Espiritualidade em busca de sujeitos


Quero comentar dois textos que podem ser chamados de síntese – cada um na sua respectiva área – do espírito distinto que rege ocidentais e orientais. O comércio do sagrado, do Pr. Dionísio Oliveira da Silva, é o retrato puro e simples da pragmática norte-americana. Embora não reflita com cem por cento de acerto a espiritualidade brasileira nem latino americana (ainda que parte dela), traz consigo a marca do sentimento popular, das ânsias e desejos, tanto dos americanos do sul quanto dos do norte.


Em determinados pontos do texto podemos identificar claramente o espírito malandro, o jeitinho, tão característicos do nosso povo, e também a própria idolatria tão característica de uma nação colonizada por católicos e amamentada por africanos, com suas práticas rituais. A caricatura que o autor faz da identificação da divindade com a mercadoria (no mercado) é a mais pura representação do rumo (e por que não dizer da práxis) que hoje algumas igrejas tem experimentado. Há quem vá dizer que isso é reflexo direto da importação da teologia dos EUA. Outros, por sua vez, dirão que é a precária cena social no nosso próprio continente que demanda esse tipo de busca, uma vez constatada a falência do Estado para dirimir questões que são (ou seriam) da sua esfera de responsabilidade. Ambos tem a sua parcela de razão.

No entanto, não podemos negar a culpa, por assim dizer, do sujeito, do negociante. As teologias e as espiritualidades não nascem por si; são elaboradas por alguém em função da sua relação com o outro (e muitas vezes até com a divindade!). Assim, o sujeito da ação é, ao menos em última análise, o responsável por esta demanda. Não houvesse interesse, busca, resposta, esse discurso materialista, pragmático, mercantilista não teria ecoado e se avolumado no cenário religioso, no terreno do sagrado, na esfera onde deveríamos encontrar refúgio para os cansados. Mas não, houve uma importação dos interesses pessoais para a mesa onde a ceia da comunhão com o espírito estava sendo celebrada. E o pão que deveria ser uma representação da presença de Deus passou a ser o objeto da adoração.

Já o outro texto, com a pauta oriental em suas construções, vai cumprir o papel que lhe cabe, qual seja, expressar a sensibilidade, a serenidade e a leveza do pensamento e comportamento orientais. Este, no entanto, tem um tempero mais agressivo que o habitual. A experiência religiosa e a meditação, de Jiddu Krishnamurti, trabalha a conceituação dos termos propostos no seu título (experiência religiosa e meditação), fazendo contrapontos com o que não é experiência religiosa e a compreensão do que é a meditação. Claramente vê-se aqui um ataque com luvas de pelica ao – e novamente ele – pragmatismo ocidental e ao espírito de urgência alimentado e cultivado por cada um de nós.

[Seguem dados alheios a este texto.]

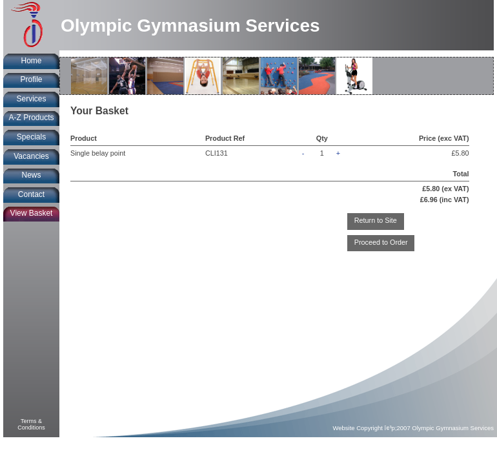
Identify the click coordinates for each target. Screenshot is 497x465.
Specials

Mais que isso, ataca-se toda e qualquer forma de religião, organização religiosa ou os “gurus”. Falha o autor, pois ao pretender apontar o caminho, qualquer que seja, faz-se ele mesmo de guru. O texto é pontuado de contradições em suas conceituações e contradições internas (uma afirmação contradiz outra logo em seguida).

Ele não quer lidar com a religião e ataca frontalmente o objeto da religião e da espiritualidade ocidental (Deus), afirmando que se trata de projeção da mente. Não é possível, segundo ele, conhecer nem experimentar a divindade, qualquer que seja, pois como podemos experimentar algo que não sabemos de antemão como é? Assim, segundo ele, fica comprometida também a própria experiência religiosa. Mas o que ele coloca no lugar de Deus em seu texto é o próprio homem, e o homem que medita. Medita como? Novamente ele ataca, e agora o seu próprio ninho, os gurus da meditação zen, meditação transcendental etc. Para o autor, são “vendedores de sistemas” e “sistemas mecanizam” o homem em vez e libertá-los.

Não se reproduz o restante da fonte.